The tradition of the New Year’s letter at Southern Weekly goes back to the letter from the editor in the first edition of the paper in 1997. In 1999, two particularly strong pieces, a New Year’s special greeting (总有一种力量让我们泪流满面) and a letter from the editor (让无力者有力,让悲观者前行), were widely talked about and shared by Southern Weekly readers. Jiang Yiping and I carried on this tradition when we took over at the paper.
Reviled and Respected
These are the reasons why New Year’s special editions at Southern Weekly (and especially their annual greetings) have long been hated by the Central Propaganda Department — and why they have been loved by millions of readers.
We now know on the basis of accounts from editors at Southern Weekly that cut after cut was made to the 2013 New Year’s special edition — a level of prior interference not seen before at the paper. The biggest fuss was made over the New Year’s greeting in light of its importance and visibility. Ultimately, a deputy propaganda minister in Guangdong personally took over in the writing of the greeting, dictating the text of the letter over the phone. This interference resulted in the embarrassing grade-school error on the paper’s front page about the historical episode of Great Yu Taming the Waters taking place 2,000 years ago (instead of 4,000 years ago).

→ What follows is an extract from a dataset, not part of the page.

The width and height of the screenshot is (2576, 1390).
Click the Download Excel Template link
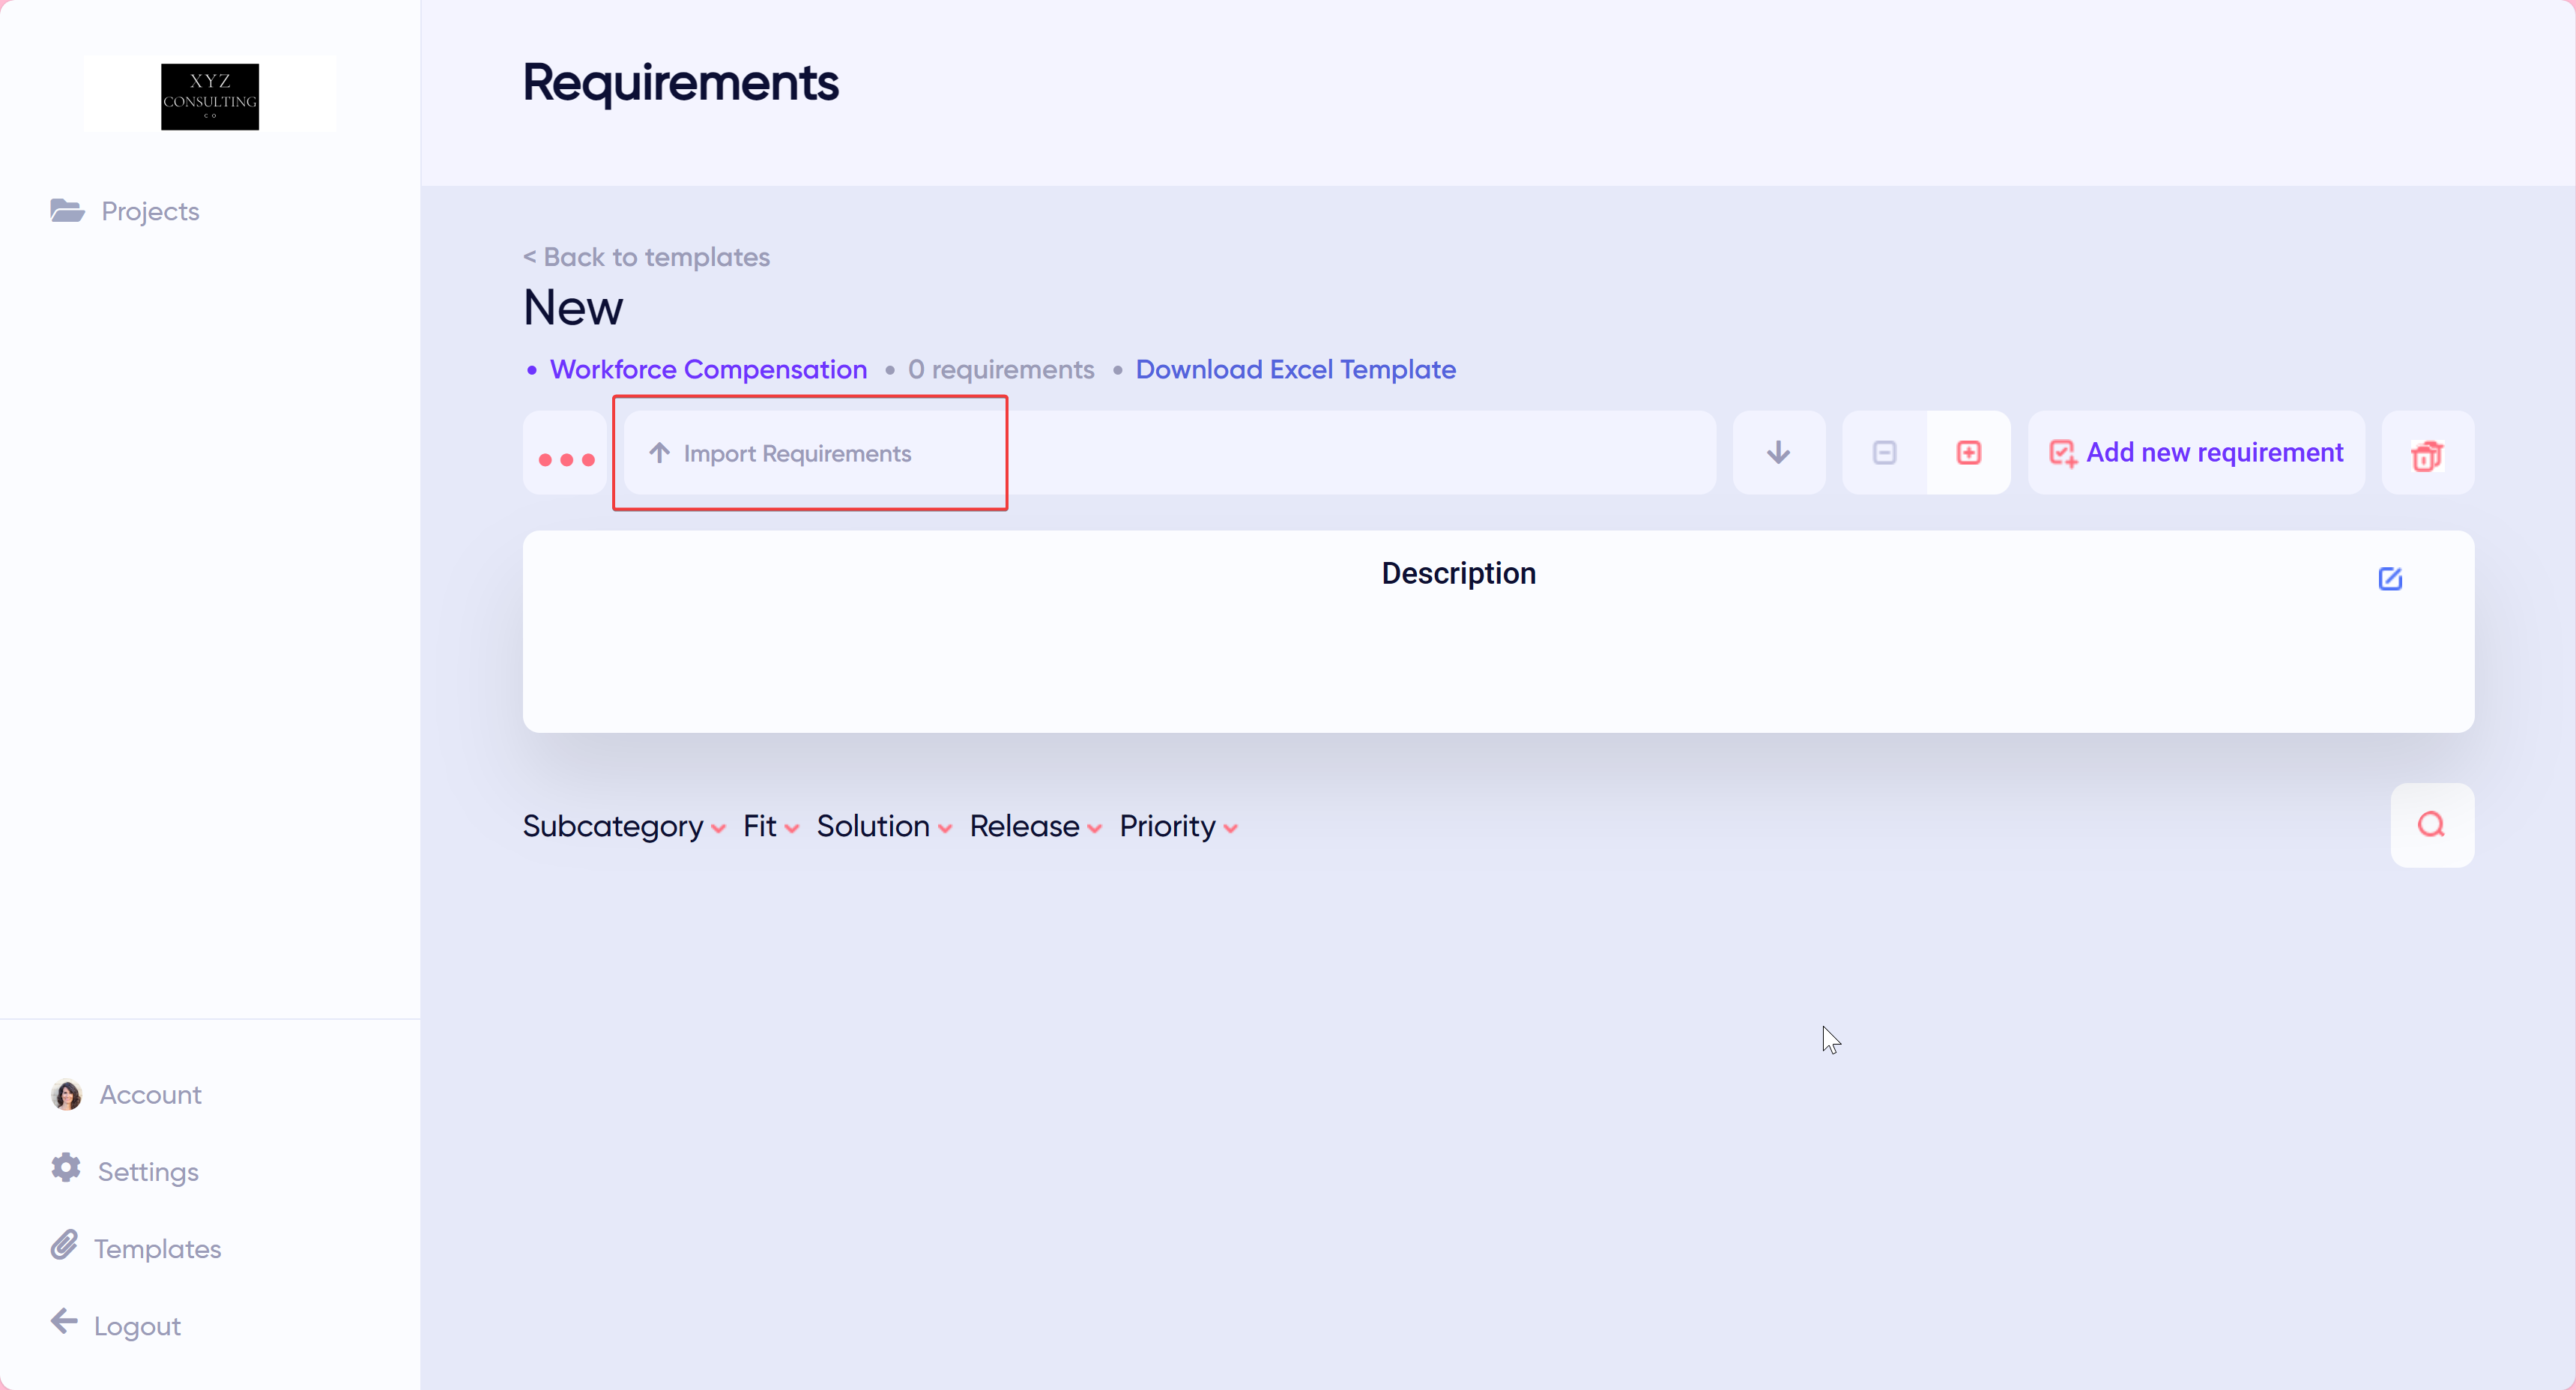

After enduring wave upon wave of censorship, the original Southern Weekly New Year’s greeting, “China’s Dream, the Dream of Constitutionalism,” was entirely rubbed away. The final text contained none of the language typically used in the paper — words like “justice,” “truth” and “citizen.” Three phrases from official speeches of General Secretary Xi Jinping were also forced into the greeting.
The word “constitutionalism” had appeared 18 times in the original version of the greeting. In the final edit, the last two remaining instances were finally removed, expunging the idea entirely. Also in the final edit, the headline was changed to, “We Are Now Closer to Our Dreams Than at Any Time Before,” a phrase taken directly from an editorial in the Party’s official People’s Daily.
The final version of the New Year’s greeting was trampled into something more closely resembling an official Party report than the conscientious voice of a proud professional newspaper. The imposition was the final straw for Southern Weekly staff.